The basis here is the discrete inverse logarithm in a specific group (elliptic curves over rationals or multiplicative group module n)

loglog1 day ago
How is it possible to provide a zero knowledge proof that their circuit works for large problem instances if there is no efficient way to run or simulate the circuit with the required instance size?
Strilanc1 day ago
The dominant cost in Shor's algorithm is the elliptic curve point addition subroutine. That subroutine can be implemented using reversible classical gates. For that kind of implementation, approximate correctness can be verified by fuzz testing classical trajectories through the subroutine.

Note you could ask the same question about Shor's original paper: how did he show the algorithm works without running it? Running X just isn't the only way to analyze X.

upofadown1 day ago
Checking the required hardware noise performance:

>On superconducting architectures with 10−3 physical error rates...

So still 1-2 orders of magnitude better than what we can achieve.

This is against a 256 bit elliptic curve. For some reason most people are stating the difficulty of using Shor's against 2048 bit RSA. Elliptic curves are easier to break with Shor's. I wonder how much of the optimization came from that fact alone...

pseudohadamardabout 24 hours ago
That's because it's easier to cheat with the IFP (the underlying problem that RSA is built on) than the DLP, so everyone generates RSA "records" and ignores the actual problem that needs to be solved.
cubefox2 days ago
> If the paper's authors had chosen to release their circuit, they would certainly have been recognized for the important progress they made in the science of quantum computing. Other researchers would have gone on to build on their work, and the entire scientific community would be richer for it.

... and the world could well have been unsafer. There is pretty strong reason not to release insights which could be used as an attack on public key cryptography. We already know the fix anyway, post quantum cryptography algorithms.

Sometimes scientific curiosity has to step back when it comes to potentially dangerous research. Scott Aaronson recently [1] compared this case to when scientists stopped publishing on nuclear fission research because the possibility of developing an atomic bomb became concrete:

> When I got an early heads-up about these results—especially the Google team’s choice to “publish” via a zero-knowledge proof—I thought of Frisch and Peierls, calculating how much U-235 was needed for a chain reaction in 1940, but not publishing it, even though the latest results on nuclear fission had been openly published just the year prior.

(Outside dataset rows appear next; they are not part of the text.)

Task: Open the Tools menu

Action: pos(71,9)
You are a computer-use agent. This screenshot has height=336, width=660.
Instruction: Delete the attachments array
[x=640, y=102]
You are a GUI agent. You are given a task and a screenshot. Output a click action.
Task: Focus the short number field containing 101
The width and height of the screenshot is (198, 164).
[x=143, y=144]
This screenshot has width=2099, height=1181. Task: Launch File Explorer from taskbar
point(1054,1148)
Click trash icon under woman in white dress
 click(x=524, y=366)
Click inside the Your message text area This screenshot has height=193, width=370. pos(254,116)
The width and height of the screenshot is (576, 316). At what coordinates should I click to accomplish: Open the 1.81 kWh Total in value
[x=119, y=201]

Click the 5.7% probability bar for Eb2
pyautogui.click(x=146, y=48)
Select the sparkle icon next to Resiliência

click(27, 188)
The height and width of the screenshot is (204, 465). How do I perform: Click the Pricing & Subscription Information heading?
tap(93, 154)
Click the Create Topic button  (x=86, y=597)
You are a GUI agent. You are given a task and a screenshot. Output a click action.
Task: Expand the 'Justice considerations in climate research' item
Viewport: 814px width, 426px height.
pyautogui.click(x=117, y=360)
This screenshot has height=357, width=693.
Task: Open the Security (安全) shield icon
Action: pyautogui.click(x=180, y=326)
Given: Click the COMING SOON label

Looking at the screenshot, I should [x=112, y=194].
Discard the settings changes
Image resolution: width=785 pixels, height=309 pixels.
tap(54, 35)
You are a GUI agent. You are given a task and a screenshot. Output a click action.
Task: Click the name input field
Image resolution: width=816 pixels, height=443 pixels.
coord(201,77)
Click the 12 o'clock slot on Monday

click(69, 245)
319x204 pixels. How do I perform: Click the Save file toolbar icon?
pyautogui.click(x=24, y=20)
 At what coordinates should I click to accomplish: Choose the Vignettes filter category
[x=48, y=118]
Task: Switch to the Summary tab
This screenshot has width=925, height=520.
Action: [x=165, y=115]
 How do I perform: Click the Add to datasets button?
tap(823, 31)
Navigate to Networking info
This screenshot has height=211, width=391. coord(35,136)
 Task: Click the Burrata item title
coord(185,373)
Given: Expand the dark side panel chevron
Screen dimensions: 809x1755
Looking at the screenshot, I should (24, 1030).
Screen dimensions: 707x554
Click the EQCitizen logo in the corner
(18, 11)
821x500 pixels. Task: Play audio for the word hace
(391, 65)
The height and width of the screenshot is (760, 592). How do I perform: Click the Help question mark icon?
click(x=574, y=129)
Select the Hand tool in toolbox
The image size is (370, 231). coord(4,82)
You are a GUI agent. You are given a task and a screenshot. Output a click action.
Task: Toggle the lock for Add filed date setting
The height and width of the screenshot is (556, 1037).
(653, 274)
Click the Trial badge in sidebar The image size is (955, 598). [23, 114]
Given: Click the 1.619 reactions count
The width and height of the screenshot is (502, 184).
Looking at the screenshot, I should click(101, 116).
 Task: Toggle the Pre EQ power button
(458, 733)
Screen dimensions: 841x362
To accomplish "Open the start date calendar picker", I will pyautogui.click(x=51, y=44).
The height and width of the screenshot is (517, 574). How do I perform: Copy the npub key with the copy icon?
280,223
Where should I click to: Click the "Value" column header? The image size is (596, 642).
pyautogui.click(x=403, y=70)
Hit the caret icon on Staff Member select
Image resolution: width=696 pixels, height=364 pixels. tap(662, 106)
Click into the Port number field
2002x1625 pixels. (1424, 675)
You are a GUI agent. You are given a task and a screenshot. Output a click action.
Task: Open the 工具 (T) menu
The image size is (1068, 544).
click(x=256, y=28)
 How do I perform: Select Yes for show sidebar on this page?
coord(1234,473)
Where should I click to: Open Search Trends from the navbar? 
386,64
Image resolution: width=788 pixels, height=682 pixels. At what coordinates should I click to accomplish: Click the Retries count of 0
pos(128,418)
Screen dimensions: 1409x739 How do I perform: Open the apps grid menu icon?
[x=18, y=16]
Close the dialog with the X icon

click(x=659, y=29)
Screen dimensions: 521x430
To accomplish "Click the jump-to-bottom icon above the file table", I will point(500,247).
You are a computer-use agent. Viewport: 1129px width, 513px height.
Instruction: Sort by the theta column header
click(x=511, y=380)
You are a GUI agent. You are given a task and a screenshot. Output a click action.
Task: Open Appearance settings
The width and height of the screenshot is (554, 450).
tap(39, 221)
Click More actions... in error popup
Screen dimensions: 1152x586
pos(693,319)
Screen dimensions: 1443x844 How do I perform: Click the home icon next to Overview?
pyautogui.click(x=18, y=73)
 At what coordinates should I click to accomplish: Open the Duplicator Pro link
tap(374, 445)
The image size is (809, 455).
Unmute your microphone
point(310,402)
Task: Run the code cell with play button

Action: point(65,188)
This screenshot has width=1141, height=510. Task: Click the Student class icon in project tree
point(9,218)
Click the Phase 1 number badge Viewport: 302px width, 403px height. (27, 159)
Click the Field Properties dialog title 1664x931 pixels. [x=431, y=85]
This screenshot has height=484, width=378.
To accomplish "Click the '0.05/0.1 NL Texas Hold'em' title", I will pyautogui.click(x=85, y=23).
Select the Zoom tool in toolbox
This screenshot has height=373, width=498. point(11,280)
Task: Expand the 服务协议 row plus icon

1: https://scottaaronson.blog/?p=9665

xtracto1 day ago
They are not doing Science, they are just bragging.
free_bip2 days ago
Oh please, the government could easily force them to hand over their research. This is not a serious argument.
ziofill2 days ago
Would it be really so straightforward for the government to do that?
throawayonthe2 days ago
i doubt they don't have access already
fguerraz2 days ago
However, the author managed to squeeze the word "however" eleven times in this article, however.
dahart1 day ago
Never twice in one sentence like you did, and there are 13 “but”s. Is something wrong with using ‘however’? If so, what exactly?
flimflamm2 days ago
However, there was only 57 however's in the paper it self.
paulnpace1 day ago
> A new paper provides a major step in that direction, however.

It may have gone unnoticed if used only used once in the article, however.